_Material for this task_
<<<<

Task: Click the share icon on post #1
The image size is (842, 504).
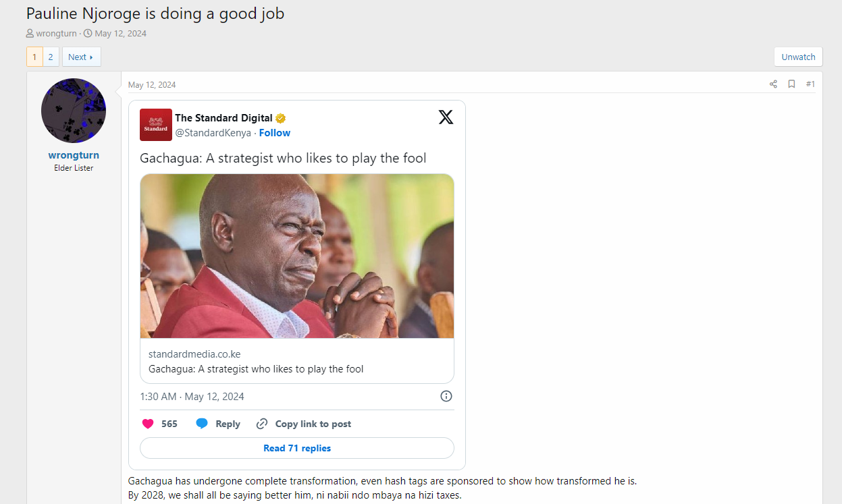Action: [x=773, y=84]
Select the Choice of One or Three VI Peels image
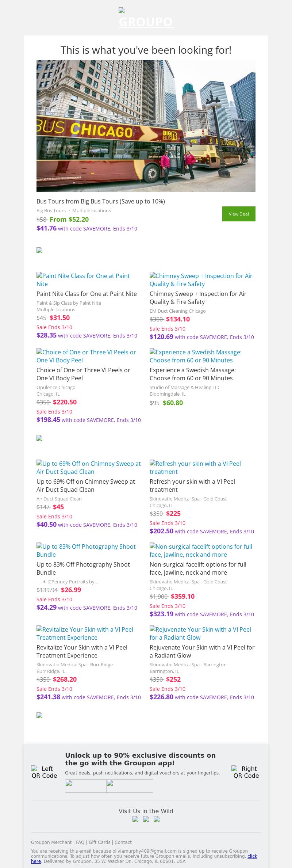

>>>>
<<<<

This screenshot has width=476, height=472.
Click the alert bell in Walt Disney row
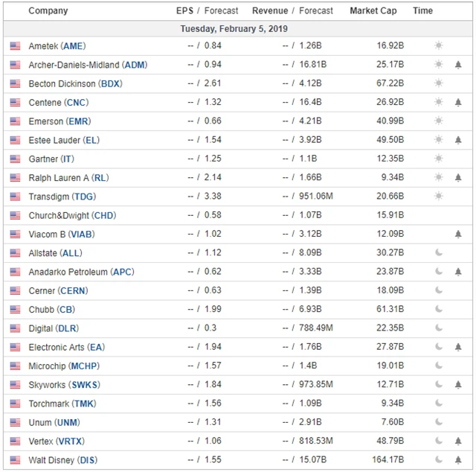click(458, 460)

>>>>

_Your objective_
Of the records above, print only the lines from the one containing "Task: Click the share icon on post #1" through the one containing "Select the Choice", inclusive and unaltered, leaving out pictures.

_Written answer_
Task: Click the share icon on post #1
The image size is (842, 504).
Action: [x=773, y=84]
Select the Choice of One or Three VI Peels image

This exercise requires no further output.